Re: can't oom-kill zap the victim's memory?

From: Linus Torvalds
Date: Tue Oct 06 2015 - 04:49:26 EST


On Tue, Oct 6, 2015 at 8:55 AM, Eric W. Biederman <ebiederm@xxxxxxxxxxxx> wrote:
>
> Not to take away from your point about very small allocations. However
> assuming allocations larger than a page will always succeed is down
> right dangerous.

We've required retrying for *at least* order-1 allocations. Exactly
because things like fork() etc have wanted them, and:

- as you say, you can be unlucky even with reasonable amounts of free memory

- the page-out code is approximate and doesn't guarantee that you get
buddy coalescing

- just failing after a couple of loops has been known to result in
fork() and similar friends returning -EAGAIN and breaking user space.

Really. Stop this idiocy. We have gone through this before. It's a disaster.

The basic fact remains: kernel allocations are so important that
rather than fail, you should kill user space. Only kernel allocations
that *explicitly* know that they have fallback code should fail, and
they should just do the __GFP_NORETRY.

So the rule ends up being that we retry the memory freeing loop for
small allocations (where "small" is something like "order 2 or less")
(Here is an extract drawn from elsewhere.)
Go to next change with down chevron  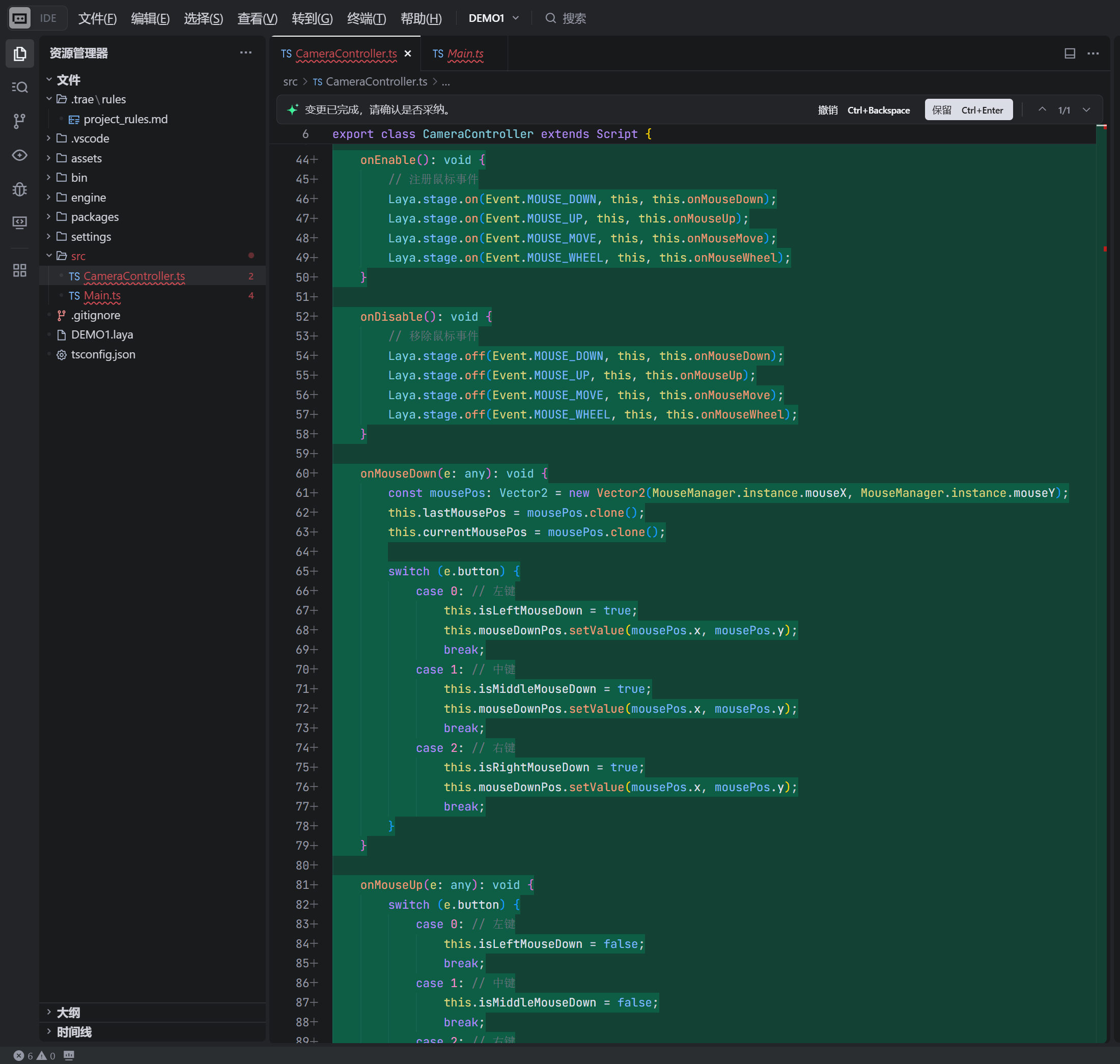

So really. If you find some particular case that is painful because it
wants an order-1 or order-2 allocation, then you do this:

- do the allocation with GFP_NORETRY

- have a fallback that uses vmalloc or just is able to make the
buffer even smaller.

But by default we will continue to make small orders retry. As
mentioned, we have tried the alternatives. It doesn't work.